Stored data:
........

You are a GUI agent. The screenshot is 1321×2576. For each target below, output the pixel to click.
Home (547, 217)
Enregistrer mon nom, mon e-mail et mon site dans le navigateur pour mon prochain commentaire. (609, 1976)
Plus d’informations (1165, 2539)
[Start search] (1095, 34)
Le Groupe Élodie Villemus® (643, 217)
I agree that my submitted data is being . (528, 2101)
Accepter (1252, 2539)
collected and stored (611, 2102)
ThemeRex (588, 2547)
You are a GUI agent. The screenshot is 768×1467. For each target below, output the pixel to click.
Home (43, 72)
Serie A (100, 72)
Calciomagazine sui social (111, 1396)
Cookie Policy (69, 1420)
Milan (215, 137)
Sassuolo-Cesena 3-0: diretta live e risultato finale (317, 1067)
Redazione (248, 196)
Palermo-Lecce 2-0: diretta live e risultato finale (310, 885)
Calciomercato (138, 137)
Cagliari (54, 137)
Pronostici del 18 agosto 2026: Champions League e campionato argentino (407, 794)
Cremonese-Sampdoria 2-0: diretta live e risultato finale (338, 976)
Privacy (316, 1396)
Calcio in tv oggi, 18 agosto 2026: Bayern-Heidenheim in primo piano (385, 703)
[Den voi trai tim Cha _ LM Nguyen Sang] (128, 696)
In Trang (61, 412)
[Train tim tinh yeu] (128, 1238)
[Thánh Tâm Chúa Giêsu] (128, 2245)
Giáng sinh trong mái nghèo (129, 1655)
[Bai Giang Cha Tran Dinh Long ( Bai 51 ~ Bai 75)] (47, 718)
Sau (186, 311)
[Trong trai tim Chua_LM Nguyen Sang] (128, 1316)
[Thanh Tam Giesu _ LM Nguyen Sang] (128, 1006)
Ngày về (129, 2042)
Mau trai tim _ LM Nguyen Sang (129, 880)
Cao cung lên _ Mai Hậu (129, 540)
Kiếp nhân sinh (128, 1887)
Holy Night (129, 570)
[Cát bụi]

........

Find every line above where the word "live" occurs, and copy that line.

Sassuolo-Cesena 3-0: diretta live e risultato finale (317, 1067)
Palermo-Lecce 2-0: diretta live e risultato finale (310, 885)
Cremonese-Sampdoria 2-0: diretta live e risultato finale (338, 976)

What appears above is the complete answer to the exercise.